Fighting Spam
March 12th, 2004I have been actively fighting spam lately. For a long time I have been just using the Apple Mail client which has a nice spam filter, but I still get a lot of mail. And since I run my own server with many users I find the amount of spam takes up a great deal of disc space. So I have been trying various techniques to block unwanted mail.
With a recent upgrade of my server to FreeBSD 4.9 I was able to further enhance Sendmail as it is a more current version. Now I have added multiple DSNBL hosts to check these remote blacklists in order to block mail. I have created a status page to show the daily progress with the blacklists. Initially I saw over 4000 messages blocked daily. Lately it has been under 1000. I can only speculate that the blocking has caused various spam lists to stop attempts to email accounts on my server. I can only hope.
But yet a good deal of mail was getting through. In addition to blacklists, it is also advisable to use a statistical filter. The Apple Mail and the Mozilla Thunderbird mail client both use a statistical filter which learns over time which mail is spam and what is not. So I found SpamAssassin, a statistical mail filter which employs many techniques to block unwanted mail, including a statistical filter which needs to learn over time. So far it has blocked a great deal of mail. I am unsure what amount could be false positives, but my test emails get through.

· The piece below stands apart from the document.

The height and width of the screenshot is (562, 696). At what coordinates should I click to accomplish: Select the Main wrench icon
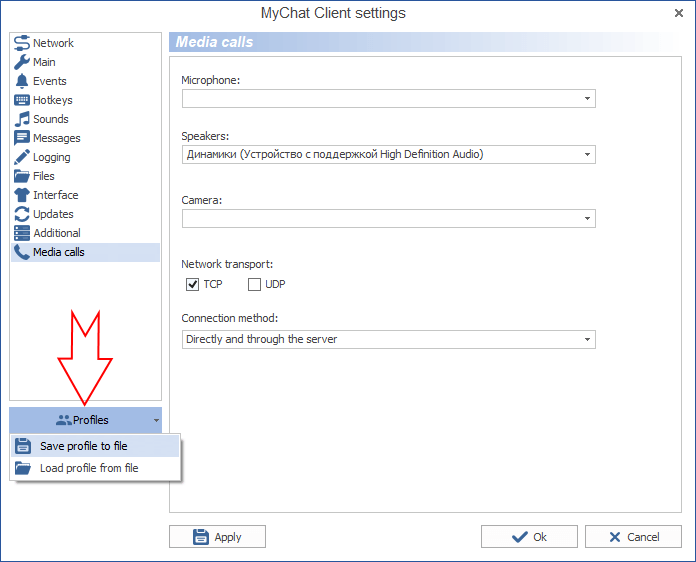[x=22, y=62]
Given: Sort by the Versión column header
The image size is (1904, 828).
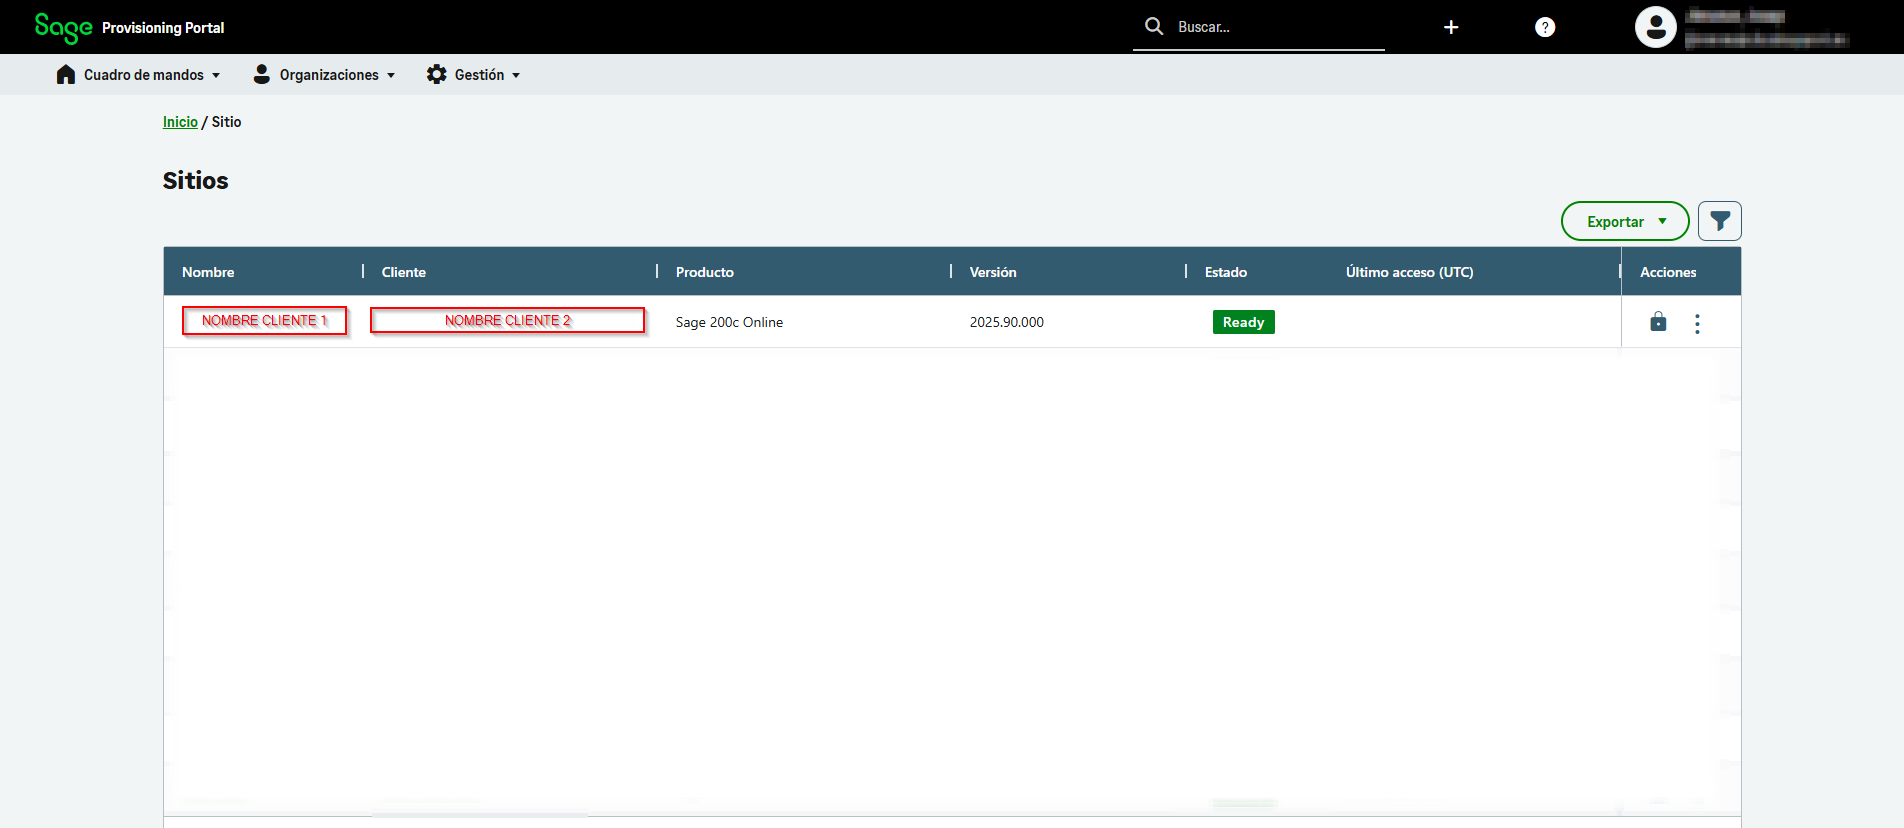Looking at the screenshot, I should tap(992, 272).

One aspect about SpamAssassin that I do not like is that I cannot maintain the filter easily. I have to copy mail files from my Mac over to the server and run a script to give SpamAssassin hints at what is wanted mail and what is spam. The learning script uses the terms ham and spam, how clever. When enough messages are reviewed, it can get a pretty good picture of what should be blocked. Hopefully that will not require a lot of maintenance, but I have read that it will need to be retrained occasionally. I also am concerned about false positives. At least when Apple Mail blocks an email it moves it out of my Inbox to the Junk mail folder. I can look in there if I am expect mail that did not seem to get through. For example, I recently emailed myself from work but it got marked as spam and I had to pull those emails out of the Junk folder. (One was a key for a free song on iTunes so I had to read it)

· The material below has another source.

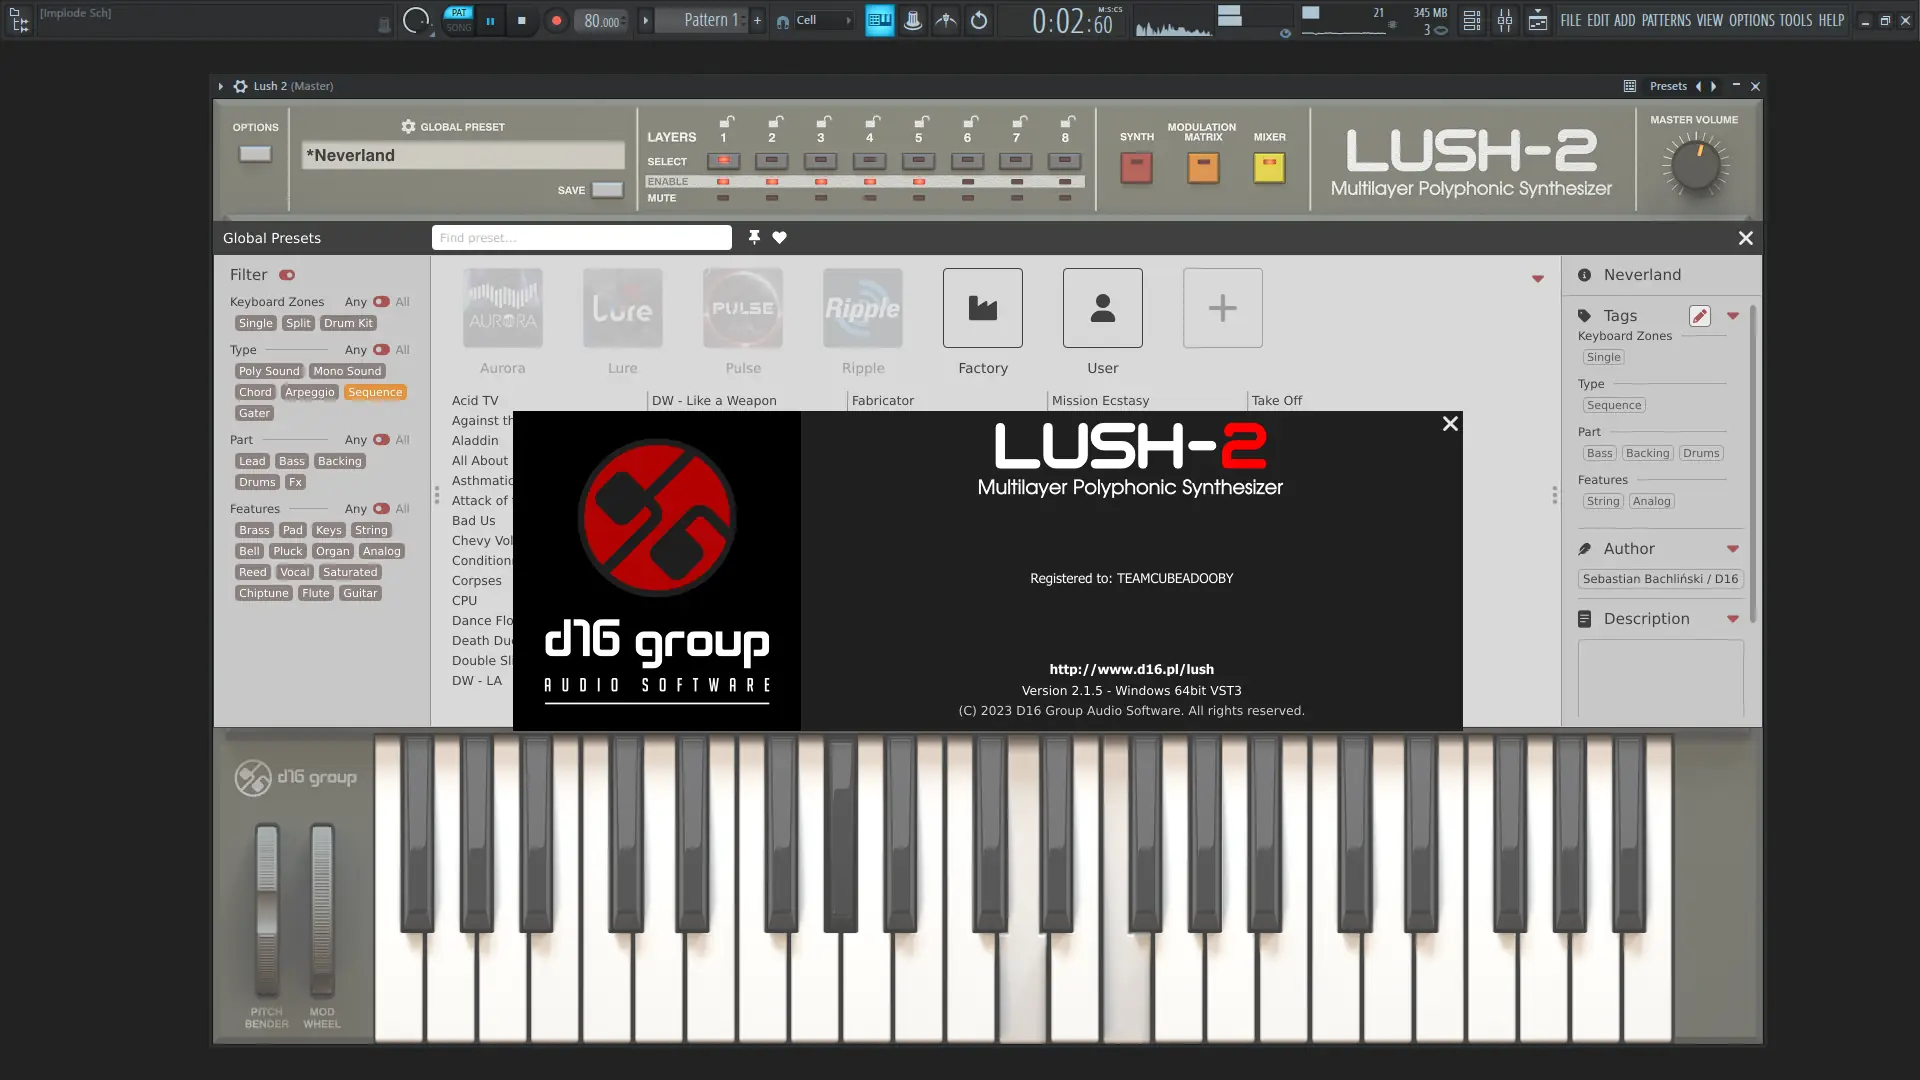The height and width of the screenshot is (1080, 1920).
Task: Select the Arpeggio type filter tag
Action: click(x=309, y=392)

The alternative to SpamAssassin which is most appealing is DSpam. In the FAQ it claims that an untrained SpamAssassin may blocked 90% of incoming spam and will learn to block up to 95% of spam on average. Then it claims that DSpam will over 99% of spam with fewer false positives shortly after it is put in place. It explains that it uses a blend of different statistical filters to identify spam. It sounds appealing from a pure numbers standing point.
But then it explains that training the filter is done by simply forwarding unwanted mail to a special email address which will fine tune your spam filtering as opposed to uploading mail files to be scanned using a script that I have to run manually. For the average person using my server for mail, I find that to be a clear reason to use DSpam over SpamAssassin.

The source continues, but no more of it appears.